Records for locating the described items
------------------------------------
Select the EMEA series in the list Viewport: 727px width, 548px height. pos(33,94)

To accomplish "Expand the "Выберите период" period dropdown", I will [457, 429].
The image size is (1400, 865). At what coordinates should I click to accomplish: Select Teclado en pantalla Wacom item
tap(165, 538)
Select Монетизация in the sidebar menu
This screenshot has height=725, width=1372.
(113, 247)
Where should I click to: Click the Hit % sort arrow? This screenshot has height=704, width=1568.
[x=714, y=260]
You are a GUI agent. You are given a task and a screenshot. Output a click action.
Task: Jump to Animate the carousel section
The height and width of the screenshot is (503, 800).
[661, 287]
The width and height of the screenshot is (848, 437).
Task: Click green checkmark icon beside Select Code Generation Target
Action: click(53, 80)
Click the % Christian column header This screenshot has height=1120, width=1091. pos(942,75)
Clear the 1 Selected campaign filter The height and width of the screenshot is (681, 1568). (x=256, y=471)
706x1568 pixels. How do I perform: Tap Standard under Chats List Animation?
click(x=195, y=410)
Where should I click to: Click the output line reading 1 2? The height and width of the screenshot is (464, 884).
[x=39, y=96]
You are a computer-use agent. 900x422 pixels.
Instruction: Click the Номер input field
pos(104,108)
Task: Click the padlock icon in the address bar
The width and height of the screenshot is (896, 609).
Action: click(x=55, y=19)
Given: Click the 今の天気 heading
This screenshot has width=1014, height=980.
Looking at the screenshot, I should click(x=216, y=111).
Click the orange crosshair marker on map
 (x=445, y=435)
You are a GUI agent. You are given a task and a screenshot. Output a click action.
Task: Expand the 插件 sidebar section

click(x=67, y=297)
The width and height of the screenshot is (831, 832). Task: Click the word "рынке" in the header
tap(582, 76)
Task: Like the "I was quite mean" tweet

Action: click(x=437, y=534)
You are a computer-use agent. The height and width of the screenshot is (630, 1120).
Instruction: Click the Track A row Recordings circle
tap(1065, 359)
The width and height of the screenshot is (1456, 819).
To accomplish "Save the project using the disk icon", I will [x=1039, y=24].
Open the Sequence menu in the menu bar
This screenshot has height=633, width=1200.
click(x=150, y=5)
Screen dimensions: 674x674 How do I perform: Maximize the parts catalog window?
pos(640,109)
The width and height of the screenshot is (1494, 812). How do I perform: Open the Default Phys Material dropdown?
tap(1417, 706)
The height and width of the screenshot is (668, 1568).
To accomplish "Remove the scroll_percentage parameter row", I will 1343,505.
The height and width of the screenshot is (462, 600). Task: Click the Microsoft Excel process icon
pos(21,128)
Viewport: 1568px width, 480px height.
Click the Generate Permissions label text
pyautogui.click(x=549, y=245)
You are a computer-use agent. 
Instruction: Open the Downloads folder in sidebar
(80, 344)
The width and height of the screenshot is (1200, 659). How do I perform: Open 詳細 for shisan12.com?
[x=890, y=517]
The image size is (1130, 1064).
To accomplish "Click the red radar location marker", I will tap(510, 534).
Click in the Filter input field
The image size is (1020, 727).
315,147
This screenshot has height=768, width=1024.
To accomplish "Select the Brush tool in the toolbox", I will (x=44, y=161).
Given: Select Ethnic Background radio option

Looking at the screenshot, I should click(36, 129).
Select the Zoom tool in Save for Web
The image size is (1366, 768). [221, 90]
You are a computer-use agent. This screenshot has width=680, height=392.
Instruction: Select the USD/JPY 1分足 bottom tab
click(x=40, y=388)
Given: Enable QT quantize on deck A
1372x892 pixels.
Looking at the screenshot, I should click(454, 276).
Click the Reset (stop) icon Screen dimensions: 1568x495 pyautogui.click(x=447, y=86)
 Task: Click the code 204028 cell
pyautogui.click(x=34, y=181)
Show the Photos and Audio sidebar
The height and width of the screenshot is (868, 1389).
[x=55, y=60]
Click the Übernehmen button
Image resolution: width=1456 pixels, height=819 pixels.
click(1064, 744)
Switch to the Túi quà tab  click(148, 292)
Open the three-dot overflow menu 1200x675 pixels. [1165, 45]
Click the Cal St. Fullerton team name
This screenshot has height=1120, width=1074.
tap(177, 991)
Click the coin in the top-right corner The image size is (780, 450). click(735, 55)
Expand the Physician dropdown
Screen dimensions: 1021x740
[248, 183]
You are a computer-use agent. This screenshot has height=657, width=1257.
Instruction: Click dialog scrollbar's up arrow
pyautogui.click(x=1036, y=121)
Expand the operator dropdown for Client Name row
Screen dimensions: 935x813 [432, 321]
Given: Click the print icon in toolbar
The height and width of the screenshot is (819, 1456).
------------------------------------
§ **What is being asked**
Copy out every line of the entries above without changing anything.

§ **Solution**
Select the EMEA series in the list Viewport: 727px width, 548px height. pos(33,94)

To accomplish "Expand the "Выберите период" period dropdown", I will [457, 429].
The image size is (1400, 865). At what coordinates should I click to accomplish: Select Teclado en pantalla Wacom item
tap(165, 538)
Select Монетизация in the sidebar menu
This screenshot has height=725, width=1372.
(113, 247)
Where should I click to: Click the Hit % sort arrow? This screenshot has height=704, width=1568.
[x=714, y=260]
You are a GUI agent. You are given a task and a screenshot. Output a click action.
Task: Jump to Animate the carousel section
The height and width of the screenshot is (503, 800).
[661, 287]
The width and height of the screenshot is (848, 437).
Task: Click green checkmark icon beside Select Code Generation Target
Action: click(53, 80)
Click the % Christian column header This screenshot has height=1120, width=1091. pos(942,75)
Clear the 1 Selected campaign filter The height and width of the screenshot is (681, 1568). (x=256, y=471)
706x1568 pixels. How do I perform: Tap Standard under Chats List Animation?
click(x=195, y=410)
Where should I click to: Click the output line reading 1 2? The height and width of the screenshot is (464, 884).
[x=39, y=96]
You are a computer-use agent. 900x422 pixels.
Instruction: Click the Номер input field
pos(104,108)
Task: Click the padlock icon in the address bar
The width and height of the screenshot is (896, 609).
Action: click(x=55, y=19)
Given: Click the 今の天気 heading
This screenshot has width=1014, height=980.
Looking at the screenshot, I should click(x=216, y=111).
Click the orange crosshair marker on map
 (x=445, y=435)
You are a GUI agent. You are given a task and a screenshot. Output a click action.
Task: Expand the 插件 sidebar section

click(x=67, y=297)
The width and height of the screenshot is (831, 832). Task: Click the word "рынке" in the header
tap(582, 76)
Task: Like the "I was quite mean" tweet

Action: click(x=437, y=534)
You are a computer-use agent. The height and width of the screenshot is (630, 1120).
Instruction: Click the Track A row Recordings circle
tap(1065, 359)
The width and height of the screenshot is (1456, 819).
To accomplish "Save the project using the disk icon", I will [x=1039, y=24].
Open the Sequence menu in the menu bar
This screenshot has height=633, width=1200.
click(x=150, y=5)
Screen dimensions: 674x674 How do I perform: Maximize the parts catalog window?
pos(640,109)
The width and height of the screenshot is (1494, 812). How do I perform: Open the Default Phys Material dropdown?
tap(1417, 706)
The height and width of the screenshot is (668, 1568).
To accomplish "Remove the scroll_percentage parameter row", I will 1343,505.
The height and width of the screenshot is (462, 600). Task: Click the Microsoft Excel process icon
pos(21,128)
Viewport: 1568px width, 480px height.
Click the Generate Permissions label text
pyautogui.click(x=549, y=245)
You are a computer-use agent. 
Instruction: Open the Downloads folder in sidebar
(80, 344)
The width and height of the screenshot is (1200, 659). How do I perform: Open 詳細 for shisan12.com?
[x=890, y=517]
The image size is (1130, 1064).
To accomplish "Click the red radar location marker", I will tap(510, 534).
Click in the Filter input field
The image size is (1020, 727).
315,147
This screenshot has height=768, width=1024.
To accomplish "Select the Brush tool in the toolbox", I will (x=44, y=161).
Given: Select Ethnic Background radio option

Looking at the screenshot, I should click(36, 129).
Select the Zoom tool in Save for Web
The image size is (1366, 768). [221, 90]
You are a computer-use agent. This screenshot has width=680, height=392.
Instruction: Select the USD/JPY 1分足 bottom tab
click(x=40, y=388)
Given: Enable QT quantize on deck A
1372x892 pixels.
Looking at the screenshot, I should click(454, 276).
Click the Reset (stop) icon Screen dimensions: 1568x495 pyautogui.click(x=447, y=86)
 Task: Click the code 204028 cell
pyautogui.click(x=34, y=181)
Show the Photos and Audio sidebar
The height and width of the screenshot is (868, 1389).
[x=55, y=60]
Click the Übernehmen button
Image resolution: width=1456 pixels, height=819 pixels.
click(1064, 744)
Switch to the Túi quà tab  click(148, 292)
Open the three-dot overflow menu 1200x675 pixels. [1165, 45]
Click the Cal St. Fullerton team name
This screenshot has height=1120, width=1074.
tap(177, 991)
Click the coin in the top-right corner The image size is (780, 450). click(735, 55)
Expand the Physician dropdown
Screen dimensions: 1021x740
[248, 183]
You are a computer-use agent. This screenshot has height=657, width=1257.
Instruction: Click dialog scrollbar's up arrow
pyautogui.click(x=1036, y=121)
Expand the operator dropdown for Client Name row
Screen dimensions: 935x813 [432, 321]
Given: Click the print icon in toolbar
The height and width of the screenshot is (819, 1456).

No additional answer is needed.